In vivo and in vitro analysis of the effectiveness of doxorubicin combined with temporary arterial occlusion in liver tumors.

PURPOSE

The authors evaluated the effects of daunomycin (daunorubicin)--an analogue of doxorubicin--ethiodized oil, and arterial occlusion on an in vitro hepatoma analogue and on in vivo rat liver tumors.

MATERIALS AND METHODS

A human Sk hepatoma cell monolayer sandwich system was used to determine uptake of 3H-daunomycin under normoxic/hypoxic conditions with use of autoradiography. Fluorescence microscopy was used to evaluate the biodistribution of doxorubicin in cell cultures (human Sk hepatoma and colon carcinoma).

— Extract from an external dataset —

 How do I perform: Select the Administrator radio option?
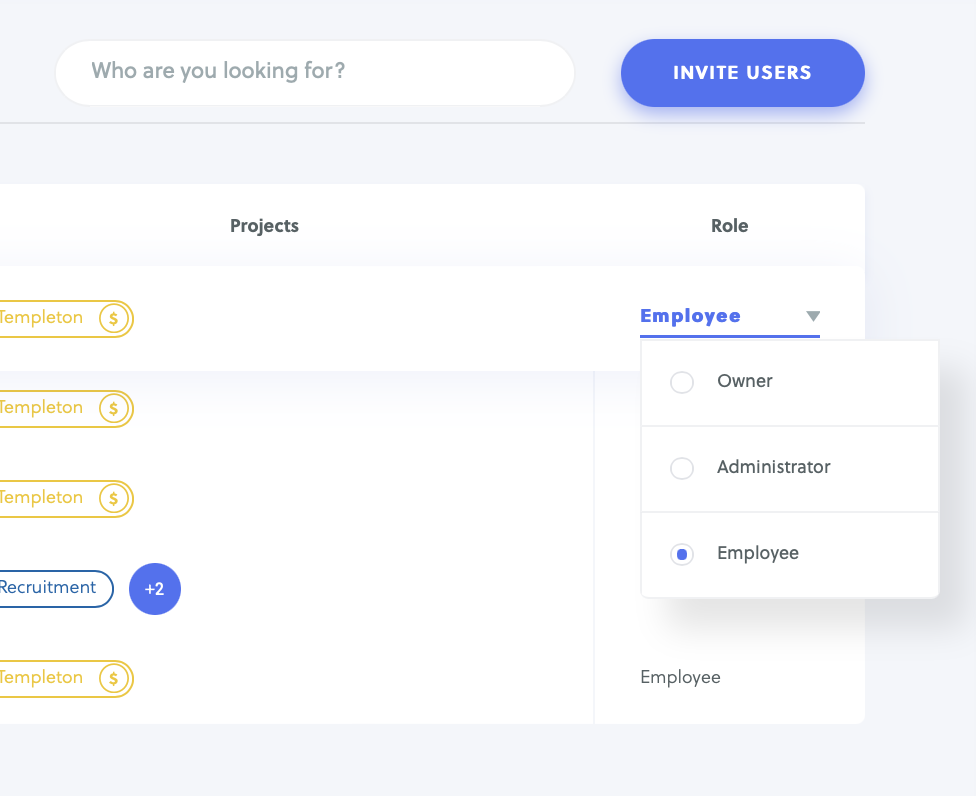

Microvascular flow adjacent to and within liver tumors and the intrahepatic effects of doxorubicin and ethiodized oil were studied with in vivo video microscopy on exteriorized rat livers containing peripheral hepatomas.

RESULTS

Increased uptake of 3H-daunomycin by hepatoma cells occurred under hypoxic conditions. Intrahepatic arterial administration of ethiodized oil caused temporary occlusion of peripheral sinusoids following passage through arterioportal anastomoses. Tumors received portal venous and neovascular blood supply and ethiodized oil occluded but did not enter the narrow neovasculature perfusing the tumors.

CONCLUSION

Hypoxia increases uptake of 3H-daunomycin by human Sk hepatoma and colon carcinoma cell cultures. Selective hepatic arterial occlusion (and perhaps the resultant hypoxia) may facilitate increased uptake of doxorubicin analogues into liver tumors. Hepatomas receive both arterial and portal venous blood supply, and ethiodized oil reaches the tumor via arterioportal anastomoses that perfuse the tumor periphery.